"Il Compagno segreto" - Lunario letterario. Numero 7, maggio 2004

 


"Fondamenta degli Incurabili" di Iosif Brodskij

 

 

6.  Esilio

 

 

 


Lingua russa: "carne sonora e parlante"

(O. MANDEL'STAM)

 

Non mi farò illudere nemmeno dalla lingua

natia, dal suo latteo appello.

Per me è indifferente in quale lingua

non essere capita dal primo incontrato! 

(M. CVETAEVA)

 

 

 “Per uno che fa il mio mestiere la condizione che chiamiamo esilio è, prima di tutto, un evento linguistico: uno scrittore esule è scagliato, o si ritira, dentro la sua madrelingua. Quella che era, per così dire, la sua spada, diventa il suo scudo, la sua capsula. Quella che all’inizio era una liason privata, intima, col linguaggio, in esilio diventa destino – prima ancora di diventare un’ossessione o un dovere. Una lingua viva ha, per definizione, una propensione – e una propulsione – centrifuga; cerca di abbracciare quanto più terreno è possibile – e quanto più vuoto è possibile. Da qui l’esplosione demografica, e da qui il tuo autonomo viaggio verso l’esterno, in quello che è il regno del telescopio o di una preghiera” (Profilo di Clio).

 

Perdita delle Madri e del paesaggio, la passione dell'esilio attraversa il corpo della vita come una ferita immedicabile: il qui troppo qui, il là troppo là (Marina Cvetaeva); né resta una scelta (Le persone della mia generazione non sono minacciate da un triste dover tornare - non sapremmo dove...”, Anna Achmatova).

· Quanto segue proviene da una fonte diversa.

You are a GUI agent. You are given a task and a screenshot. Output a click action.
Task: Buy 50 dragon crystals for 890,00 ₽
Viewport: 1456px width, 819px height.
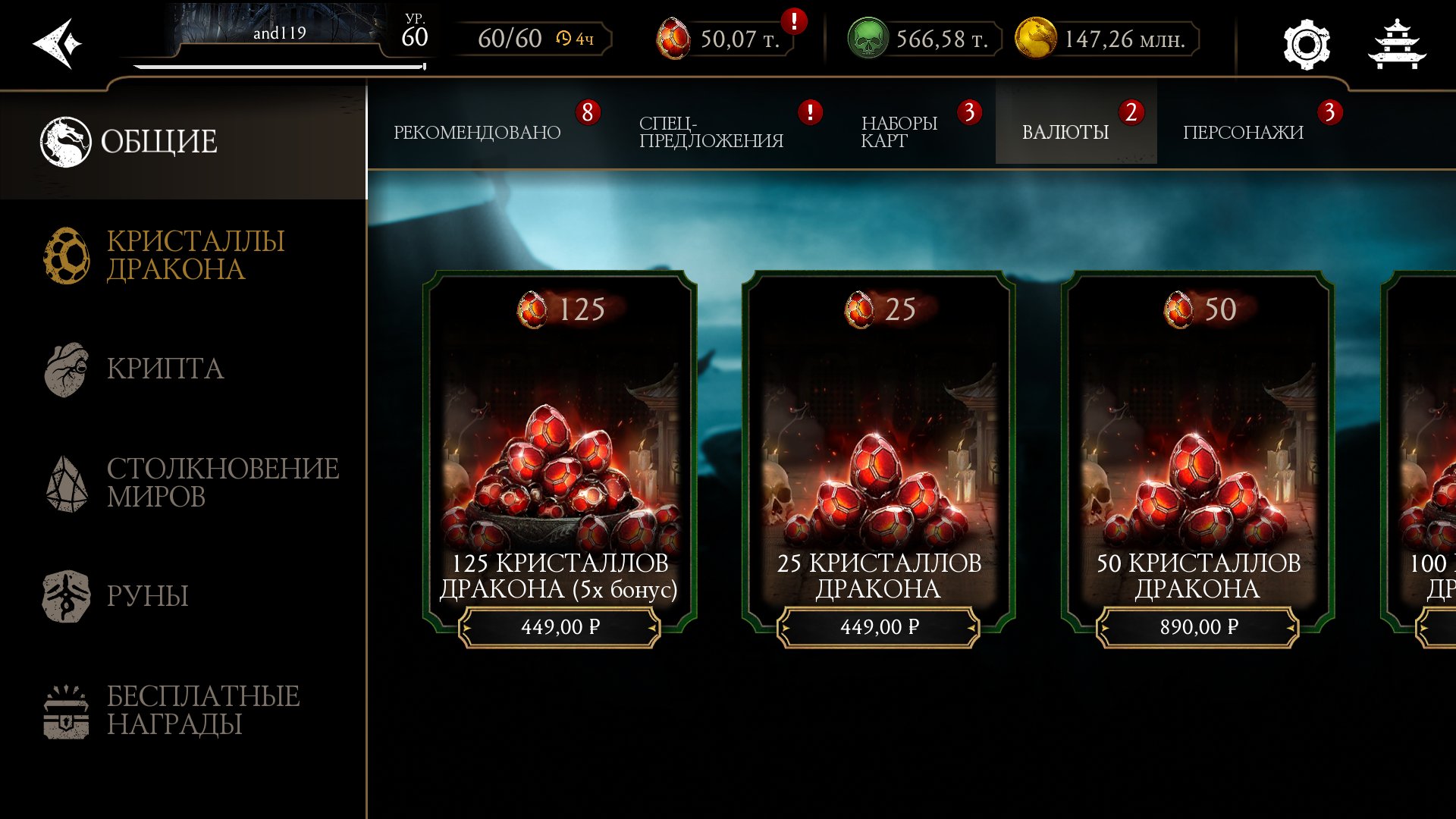point(1198,627)
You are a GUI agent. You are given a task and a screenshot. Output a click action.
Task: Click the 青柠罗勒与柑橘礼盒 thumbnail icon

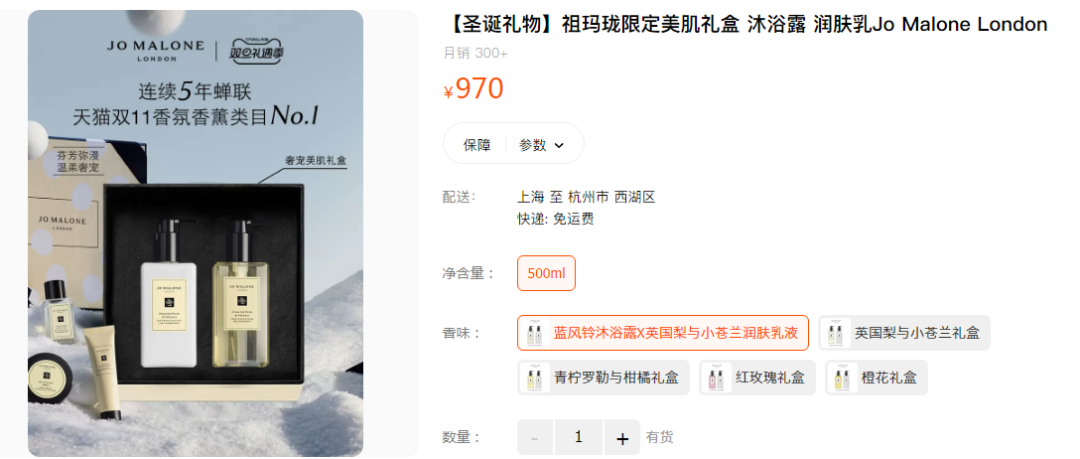point(534,378)
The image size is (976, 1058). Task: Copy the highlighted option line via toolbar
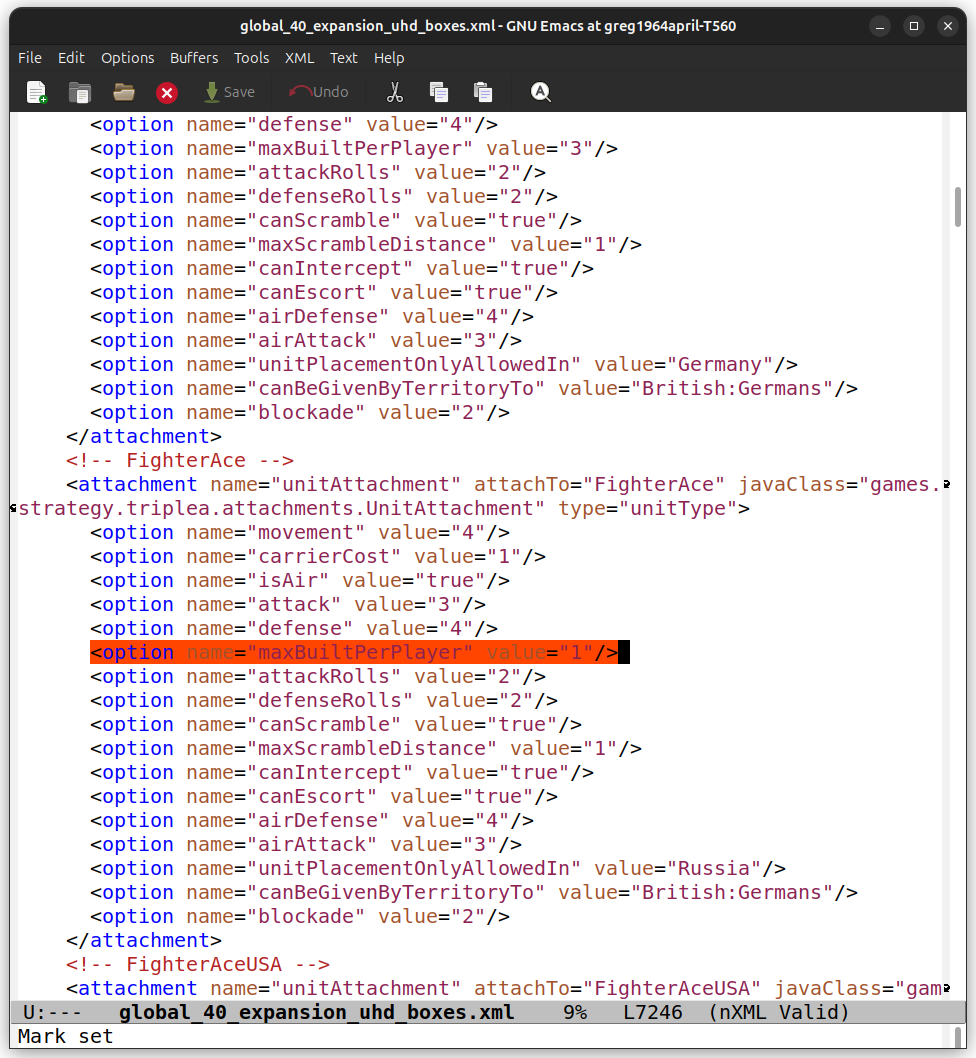pos(439,91)
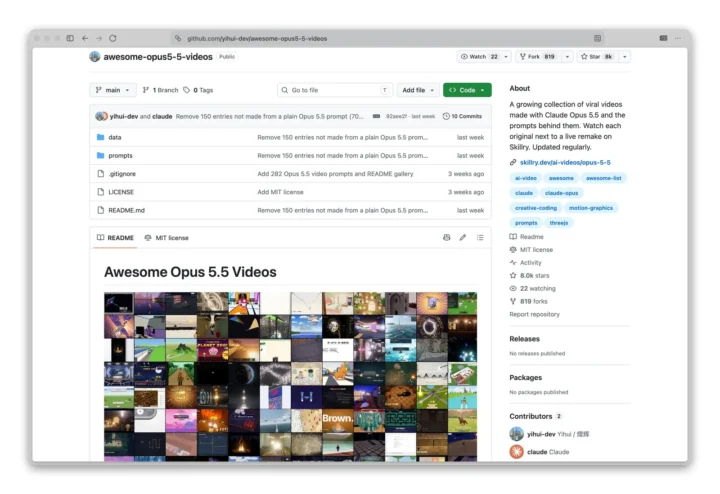Open the skillry.dev website link

565,162
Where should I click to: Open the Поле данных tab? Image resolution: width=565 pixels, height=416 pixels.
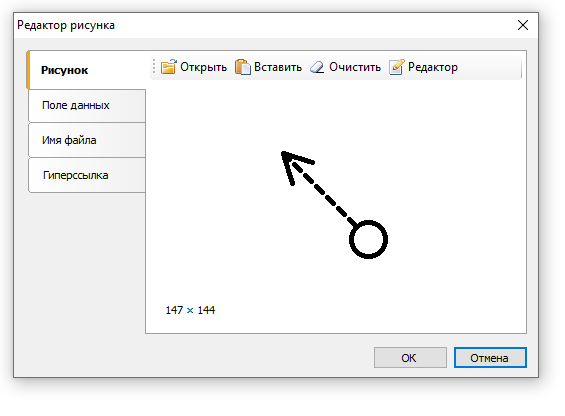tap(87, 105)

La morte, invece di restare acquattata sotto il bordo destro della vita, sceglie di aprire la sua faglia nera al centro, dilaniando in parti non più componibili. Allora il tempo si fa nemico definitivamente, e la fatica imcompibile di rinascere corrisponderà a l'estremo tentativo di sfuggire alla percezione del mondo come una strada a senso unico (Ibid.).  

 

Come da ogni morte, fioriscono rare bontà, infiniti dolori: “se c’è qualcosa di buono nell’esilio è che insegna l’umiltà. Si può perfino arrivare a dire che quella dell’esilio è la più alta lezione di umiltà, la lezione definitiva” (Ibid.). Ma succede anche che l'Io dell'esule, “non più frenato da nessuno (…) cresce rapidamente di diametro e alla fine, pieno di CO2, innalza il nostro uomo al di sopra della realtà – specialmente se risiede a Parigi, dove i fratelli Montgolfier stabilirono il precedente.” (Ibid.). 

 

Essenzialmente, dunque, una perdita senza ritorno: “Uno scrittore in esilio è tutto sommato un essere retrospettivo e retroattivo (…). Come i falsi profeti di Dante, il nostro uomo ha la testa perpetuamente rivolta all’indietro e le lacrime, o la saliva, gli scorrono giù tra le scapole.”. Soprattutto: “…forse l’esilio rallenta l’evoluzione stilistica sospingendo uno scrittore verso posizioni conservatrici. Lo stile non è tanto l’uomo quanto il sistema nervoso dell’uomo, e l’esilio, tutto sommato, non fornisce ai nervi tutti gli agenti irritanti che può fornire la madrepatria.”  (Ibid.). 

 

Da ciò, solitudini senza fine, non necessariamente nostalgiche. Anche perché scrivere pare sia già esilio. Detto in schietto modo impiegatizio: per chi lavora nel nostro ramo, parlare al vuoto è cosa di tutti i giorni.” (Dolore e ragione).

 

"la separazione è sorella minore della morte. Per chi rispetta le ragioni del 
destino, v'è nel commiato una sinistra animazione nuziale."